9 mai 2008 par Dæmonia

Le Mémorial de l’Holocauste, situé en plein cœur de Berlin à proximité de la Porte de Brandebourg, est un chef-d’œuvre incontestable. L’artiste qui en est l’auteur n’a pas cherché à en expliquer le sens, préférant laisser à chacun le loisir d’y trouver sa propre interprétation. Mais, ce qui est certain, c’est que personne ne peut rester indifférent face à cette immense place de 19 000 mètres carrés où sont disposés 2 711 stèles de béton gris anthracite que l’on croirait à première vue tous identiques.

En s’approchant du Mémorial, il est difficile de comprendre quel est le but de cet agencement assez morne. On ne voit que des rangés et des rangés de rectangles gris, tous identiques et parfaitement alignés les uns par rapport aux autres. Sommes-nous censé y pénétrer, en explorer l’intérieur, ou demeurer à la périphérie, le regarder de l’extérieur, tel un monument? Si on prends la chance de s’y aventurer, on constate peu à peu qu’aucune stèle n’a exactement la même taille. Doucement, timidement, on continue d’avancer, pour se rendre compte de l’immensité réelle de l’endroit. Sans que l’on s’en rende compte, nous sommes déjà enfoncé, oppressé par ses blocs de bétons, désormais deux fois plus grand qu’un être humain – Comment sont-il devenu aussi grand, alors qu’à l’entrée, ils nous arrivaient à peine aux genoux? De l’extérieur, ils semblaient tous de tailles à peu près égale, et la surface les supportant relativement plane. Mais à l’intérieur, le sol forme des vagues progressives, de plus en plus prononcées, accentuant le sentiment d’instabilité. Et alors que vous étiez persuadés d’avoir pénétré dans ce Mémorial au même moment que plusieurs autres personnes, vous vous retrouvez soudainement, au milieu de cette immensité grisâtre… complètement seul.

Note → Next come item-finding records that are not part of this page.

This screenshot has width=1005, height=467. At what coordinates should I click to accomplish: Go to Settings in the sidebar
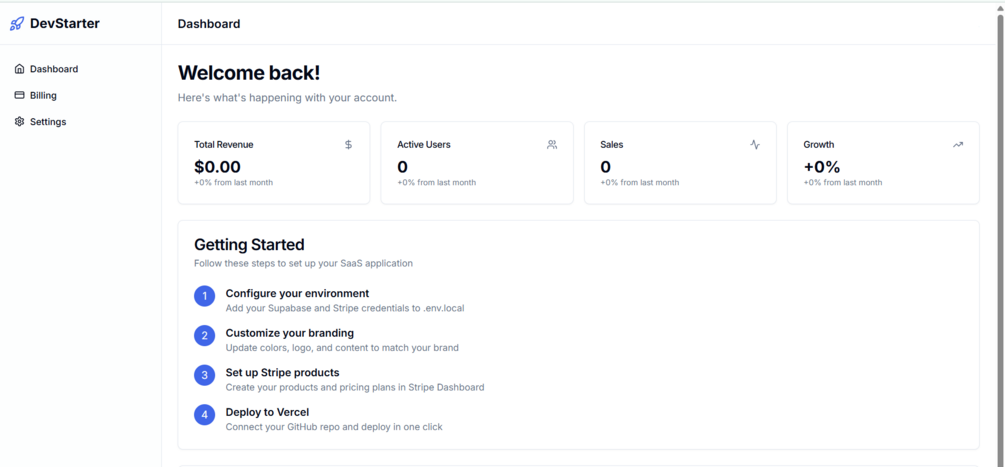coord(81,122)
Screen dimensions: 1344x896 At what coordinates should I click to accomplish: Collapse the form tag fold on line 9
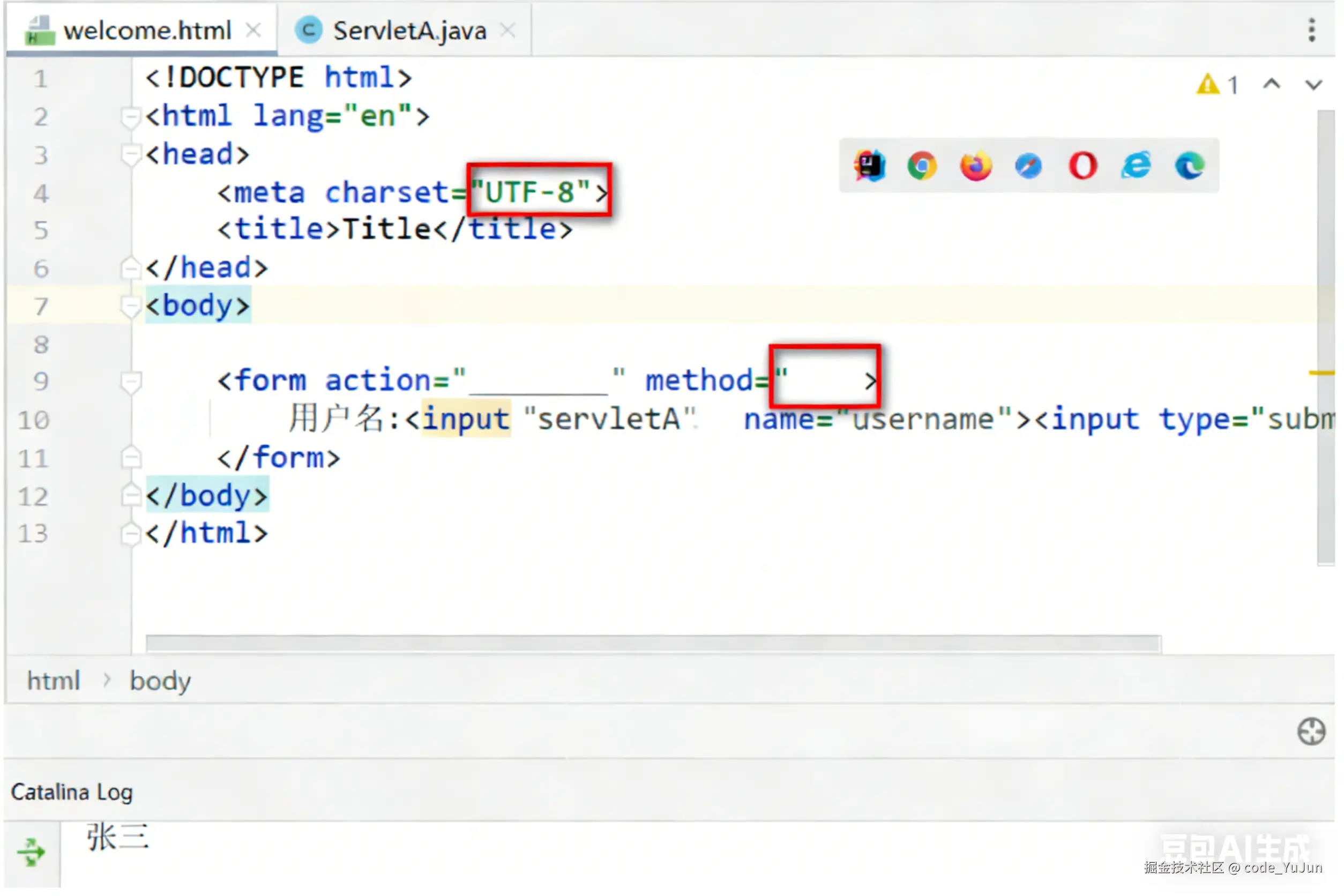pos(131,381)
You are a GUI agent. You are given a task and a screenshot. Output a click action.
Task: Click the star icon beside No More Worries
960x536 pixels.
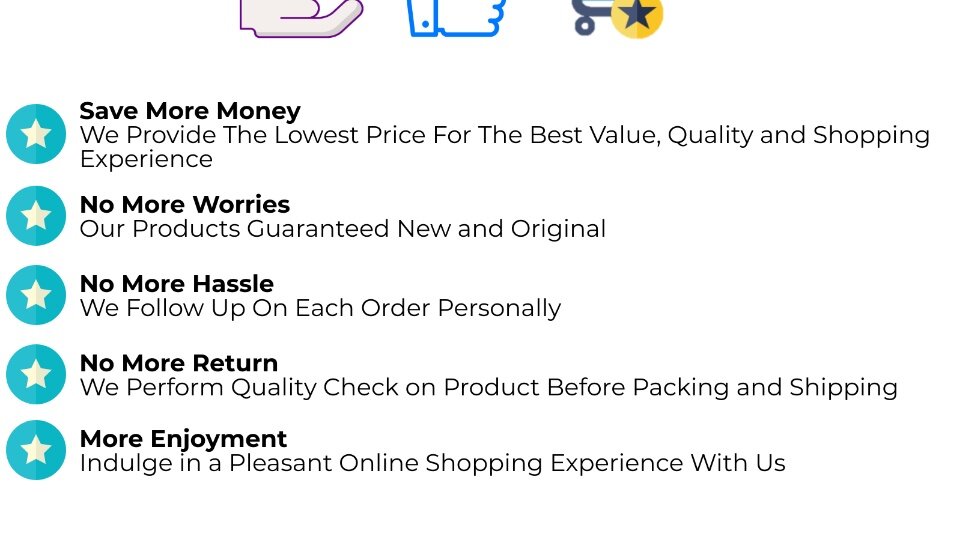(36, 216)
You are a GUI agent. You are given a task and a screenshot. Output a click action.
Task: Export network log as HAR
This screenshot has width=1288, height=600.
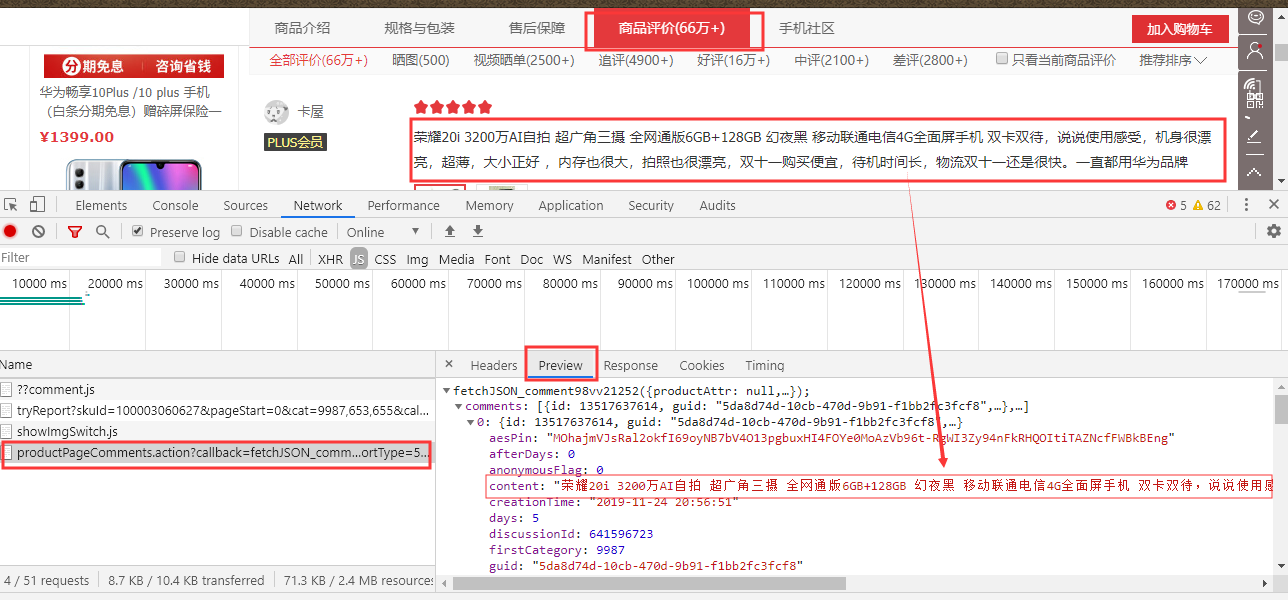point(477,231)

Sous les stèles de ce mémorial se trouve un petit musée dédié à la mémoire des Juifs victimes de la Shoah. Plutôt que de tenter d’expliquer l’inexplicable, le musé s’en tient à exposer crûment les faits, sans les entourer de détails inutiles. Une première salle rappelle les événements historiques qui ont précédé la solution finale, dont l’adoption de lois justifiant la ségrégation des Juifs d’Europe dans des ghettos, leur déportation et finalement leur extermination. Une deuxième salle expose des extraits de lettres et de carnets personnels, écrits avant ou après la déportation vers les camps de la mort, et dont l’identité des auteurs restera sans doute, pour la plupart, à jamais inconnue. Une troisième salle retrace le destin tragique de différentes familles juives en provenance de divers pays d’Europe. Enfin, juste avant la sortie, une dernière salle expose les statistiques de chacun de ces camps, ainsi que le total des disparus de chaque pays.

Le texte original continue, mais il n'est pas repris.